It’s hard to find a good comedy now a-days; especially because most of the comedic films coming out now are all based around a big party, it seems to be the only place where laughs can be garnered. However, the wonderfully witty Game Night proves that there is still some originality out there.


Game Night is a story of a group of friends (helmed by the couple played by Jason Bateman and Rachel McAdams) who have their usual game night upturned when they play a live-action kidnap mystery. The problem is, that their game might be mixed with a real-life kidnap mystery.


The film’s pitch sounds like a complete drab, but the writing for this film is incredible. The humor is witty and smart and doesn’t rely on any sex or bathroom jokes (I’d pay someone to find a comedy in the last five years that doesn’t rely on them), the running gags were hilarious, and the actual storyline is intriguing. There were even some moments of emotion in the final phases of the film, something no one going into this movie was expecting.

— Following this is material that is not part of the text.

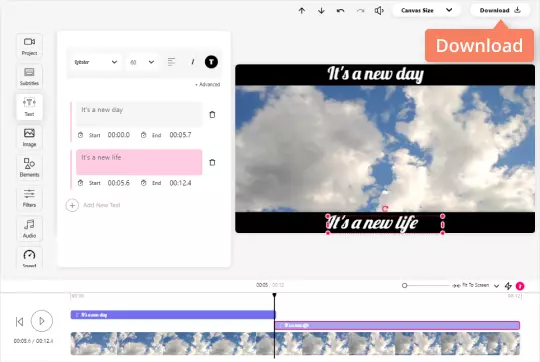Open the Audio tool
This screenshot has height=362, width=540.
point(29,228)
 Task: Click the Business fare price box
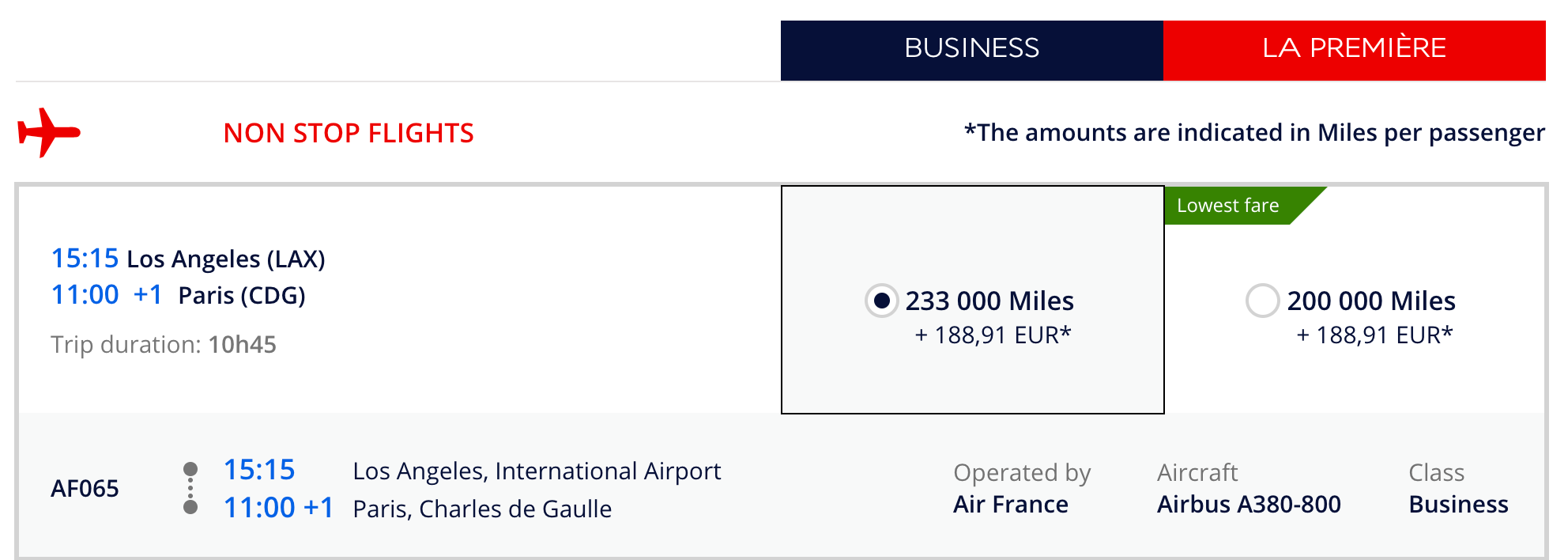point(972,300)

The film smartly starts off with believable character actions, and slowly, but smoothly, builds it up to a ridiculous and twisty finale, something, however, that falls into a more generic side of action-comedies.


The overall film is a very fun time, the main movie stars in the film are funny enough, but I was more taken by the unknown actors playing the other couples (Billy Magnussen, Sharon Horgan, Lamorne Morris, and Kylie Bunbury), there’s also a fabulous Jesse Plemmons in a smaller role.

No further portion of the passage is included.